Exercise objective
Count all lines holding "computer" in the data below and say the number, nothing more.
Top of Information supplied
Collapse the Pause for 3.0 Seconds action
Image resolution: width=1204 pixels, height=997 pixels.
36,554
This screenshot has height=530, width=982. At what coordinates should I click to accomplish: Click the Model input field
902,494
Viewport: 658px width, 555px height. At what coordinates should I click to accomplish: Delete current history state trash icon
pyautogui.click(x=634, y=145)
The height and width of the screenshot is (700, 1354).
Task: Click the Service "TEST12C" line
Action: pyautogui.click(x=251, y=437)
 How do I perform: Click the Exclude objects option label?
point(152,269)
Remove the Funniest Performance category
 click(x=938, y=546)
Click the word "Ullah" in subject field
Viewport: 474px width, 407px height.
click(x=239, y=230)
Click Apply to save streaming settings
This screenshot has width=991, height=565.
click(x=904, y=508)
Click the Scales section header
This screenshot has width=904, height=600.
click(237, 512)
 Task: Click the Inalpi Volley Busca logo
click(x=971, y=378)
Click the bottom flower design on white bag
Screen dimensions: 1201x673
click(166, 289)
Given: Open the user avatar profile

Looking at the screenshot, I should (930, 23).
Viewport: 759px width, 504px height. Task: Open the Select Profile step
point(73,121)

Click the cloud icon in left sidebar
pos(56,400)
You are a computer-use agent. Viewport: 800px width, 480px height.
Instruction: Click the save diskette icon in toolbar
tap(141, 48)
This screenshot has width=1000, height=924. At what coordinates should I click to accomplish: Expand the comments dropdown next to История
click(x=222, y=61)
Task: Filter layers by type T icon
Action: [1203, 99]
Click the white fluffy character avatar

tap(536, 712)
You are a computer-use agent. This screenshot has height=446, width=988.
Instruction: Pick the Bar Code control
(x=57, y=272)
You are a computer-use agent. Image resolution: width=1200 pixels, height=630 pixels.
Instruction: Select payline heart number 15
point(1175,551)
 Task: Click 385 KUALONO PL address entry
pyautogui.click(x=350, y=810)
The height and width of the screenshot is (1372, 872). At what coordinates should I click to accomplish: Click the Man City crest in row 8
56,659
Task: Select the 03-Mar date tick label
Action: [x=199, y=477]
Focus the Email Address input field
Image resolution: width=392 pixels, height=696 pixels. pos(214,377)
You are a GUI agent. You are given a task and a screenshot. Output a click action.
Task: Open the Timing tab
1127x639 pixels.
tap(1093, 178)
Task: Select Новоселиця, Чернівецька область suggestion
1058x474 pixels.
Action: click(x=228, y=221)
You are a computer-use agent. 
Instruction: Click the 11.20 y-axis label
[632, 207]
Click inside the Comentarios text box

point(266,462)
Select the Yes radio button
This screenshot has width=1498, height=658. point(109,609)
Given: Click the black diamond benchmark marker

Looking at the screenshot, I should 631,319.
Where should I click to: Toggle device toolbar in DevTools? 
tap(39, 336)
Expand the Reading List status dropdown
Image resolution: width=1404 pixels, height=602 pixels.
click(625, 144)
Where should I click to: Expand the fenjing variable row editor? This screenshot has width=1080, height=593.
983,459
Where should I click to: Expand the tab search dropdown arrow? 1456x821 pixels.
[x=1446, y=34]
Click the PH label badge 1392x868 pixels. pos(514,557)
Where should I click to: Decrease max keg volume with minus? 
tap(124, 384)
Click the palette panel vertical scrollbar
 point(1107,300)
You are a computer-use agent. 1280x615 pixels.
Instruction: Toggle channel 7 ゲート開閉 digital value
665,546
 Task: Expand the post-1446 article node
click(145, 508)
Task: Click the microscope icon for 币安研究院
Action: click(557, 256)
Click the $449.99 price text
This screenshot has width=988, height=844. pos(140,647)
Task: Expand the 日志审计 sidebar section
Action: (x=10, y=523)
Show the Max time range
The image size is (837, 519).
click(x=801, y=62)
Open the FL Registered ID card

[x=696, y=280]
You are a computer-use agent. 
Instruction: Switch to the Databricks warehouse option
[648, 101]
Bottom of Information supplied
Worked solution
6